“你试过?”
孙焱沉痛的点点头,“嗯。”
十里沉思片刻,问道:“鹰在哪?”
“西南王府呗。”孙焱回答完,惊悚的看着她,“姑奶奶,你不会要去偷鹰吧?”
见十里没有否定,孙焱苦口婆心劝道:“祖宗诶,西南王府守卫重重,你刚一靠近,唰唰唰一大堆人跳出来拿着剑指着你,不问原由直接将你关起来。”
“西南王府的守卫与皇宫比如何?”
“自然是皇宫森严。”
“我闯皇宫见皇帝三次,安然无恙。”
“厉害。”孙焱哽了哽,“好,就算是你能进西南王府不被发现又如何,你知道那只鹰养在哪吗?就算是你把那鹰摸出来了,你能让他乖乖去送信吗?”
“能。”
“你……确定?”
十里稳得一批,“你不行,不代表我。”
“好,今晚我们去偷鹰。”孙焱思量了一会儿,能超控这只鹰确实能省很多事,搞垮西南王的计划也能加快。
“不是我们,是我,你不行。”十里纠正道。
孙焱背着十里翻了一个白眼,真诚吹捧道:“您是祖宗,您厉害,您说了算。”
十里:“你在讽刺我,我听出来了。小四,咬他。”
“姑奶奶,我错了,求你高抬贵手,让它嘴下留情。小灰,我怎么说也算是你的救命……啊!算你狠!”
当天晚上,夜黑风高。
孙焱打听清楚鹰养在王府的后园,十里直奔目的地,身形如鬼魅,一路畅通无阻。
没想到鹰房有一个人在里面守着,与鹰相伴时时刻刻寸步不离。
西南王回京都不便将鹰带回去,便让手下看着这只鹰,不让其他人利用。
十里抬手就将人射晕,趾骨嘴里那一句夫人还没来得及喊出来,就已经倒在了地上。
熟人,这反倒有些人难办了。
十里在杀与不杀之间选择了后者。
西南王既然让他来守着这只鹰,说明对他很是信任,但此人是天下盟的人。
天下盟不可能是西南王的势力,有十多万的兵力,再加上这么多高手,西南王早就谋朝篡位了,不会等到今天。
要么趾骨是西南王安插在天下盟的眼线,要么是天下盟渗透进了西南王的军队中。
她更愿意相信后者,她就是一个很好的例子,当初她加入天下盟后,并不是留下来,而是回京都为盟内收集京都的消息。
天下盟说不定已经渗透到了昭国没一股势力中,只等合适的时机爆发,一举将江山夺下,成为最后的赢家。

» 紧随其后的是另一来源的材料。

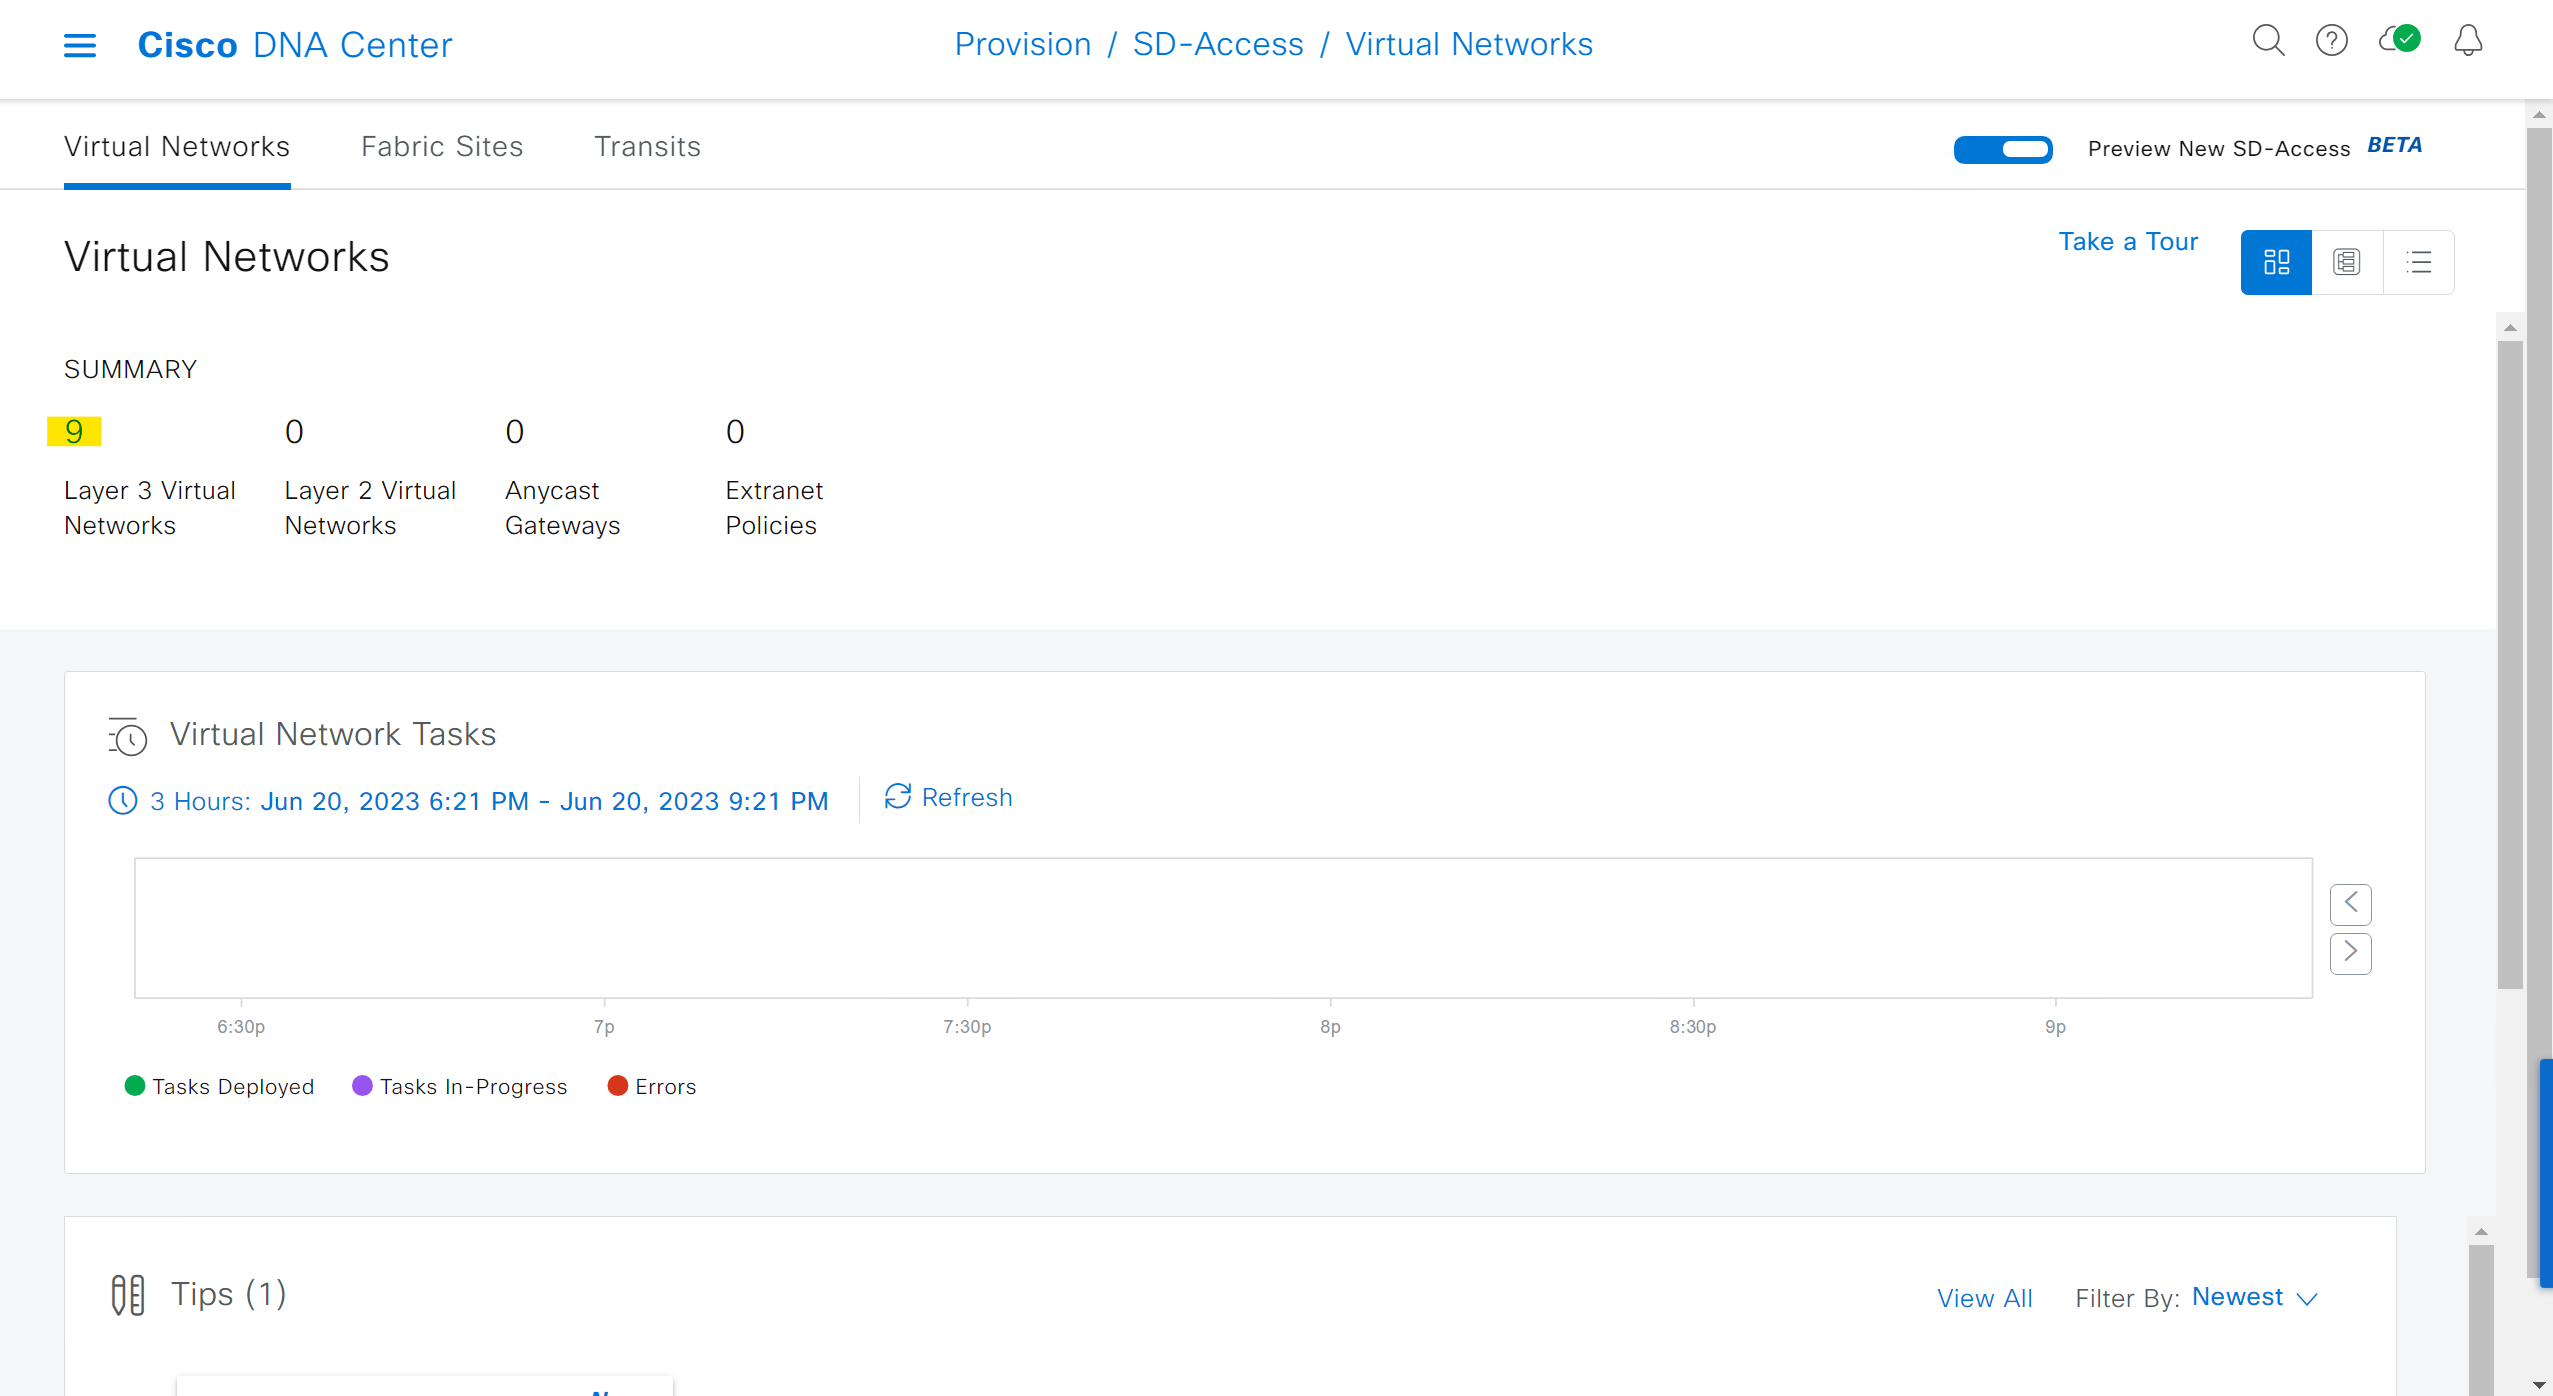This screenshot has width=2553, height=1396.
Task: Open the global search icon
Action: pyautogui.click(x=2268, y=41)
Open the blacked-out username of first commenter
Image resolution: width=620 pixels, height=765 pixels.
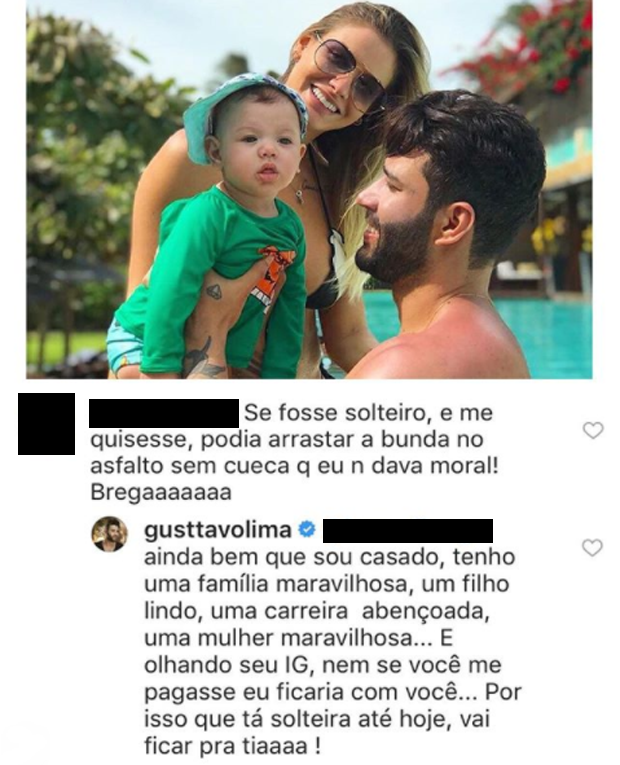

真是令人难以想象,天下盟那个无药可治的中二病盟主脑子竟然不傻。
趋利避害是动物的本能,鹰房中那只鹰,十里一来,它便缩到角落努力降低自己的存在感,祈祷十里看不见它。
十里冲着缩在房梁上的鹰道:“下来。”
鹰张嘴就要叫,十里又说了一句:“安静。”
那只鹰委屈吧啦扑腾扑腾飞下来,也不敢落在十里肩头,爪子抓着躺在地上的趾骨的手臂站立,等候处置。
十里架着手放到它面前,那只鹰很上道的将爪子放上去。
“我不会对你做什么,只是让你帮我送封信,送完你想去哪去哪,但是信没送出去之前你要是敢跑,我就弄死你。”
那鹰张嘴无声应和,保证乖乖听话。
其实内心:我只是一只鹰啊!求你像个人!
十里一手提着趾骨后衣领,一手抱着鹰,闪出西南王府。
夜里的凉风吹乱了鹰那柔顺整洁的羽毛,它是一只孤独翱翔在天际的苍鹰,它有一双它母亲赐予它的强壮翅膀。
然而,现在它被人抱在怀里,禁锢住了它的翅膀,那个人类带着它在这无人的夜里疾行,有点爽。 孙焱看着眼前的鹰, 缩了缩脖子, “你、你真去劫西南王府了啊, 我以为你只是开玩笑。”